O Estado Democrático de
Direito possibilita uma nova forma de se compreender a igualdade, esta não mais
como uma igualdade formal ou material, mas sim como uma igualdade que
proporcione inclusão nos procedimentos democráticos de criação legítima do
Direito, pretendendo criar condições de participação autônoma de todos, pois
cada cidadão deve ser visto como intérprete da Constituição e coautor nos
processos legislativo e hermenêutico.
Neste contexto surgiu o
Estatuto da Igualdade Racial, contexto marcado por enormes desigualdades e
injustiças para com os negros, tendo o Estatuto como objetivo incluir minorias
que sempre sofreram com as desigualdades e com a discriminação na sociedade
brasileira.

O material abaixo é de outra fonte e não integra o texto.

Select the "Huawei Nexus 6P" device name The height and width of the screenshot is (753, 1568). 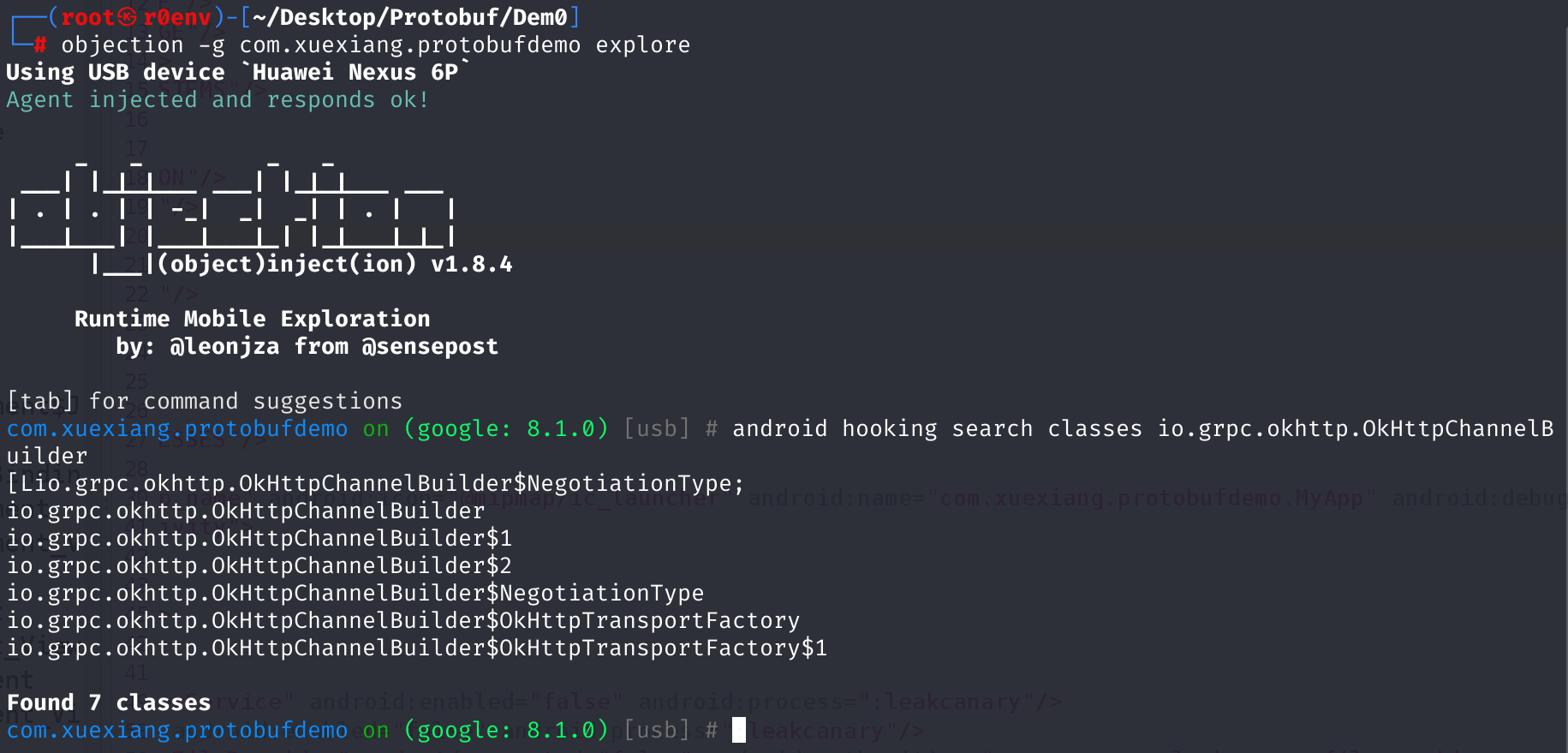coord(355,72)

É um importante instrumento para se vencer as desigualdades, o
racismo e o falso mito da democracia racial que tem sido utilizado para impedir
o exercício de direitos, uma vez que a execução de políticas públicas
universalistas é incapaz de promover a real inclusão que leve ao exercício da
autonomia e da emancipação dos cidadãos.
Douglas Martins de Souza
tem um exemplo instigante[2]. Imaginemos determinada
política estatal dedicada a combater o desemprego, criando novos postos a
partir da informação de que 16 em cada grupo de 100 pessoas economicamente
ativas encontram-se desempregadas numa determinada região.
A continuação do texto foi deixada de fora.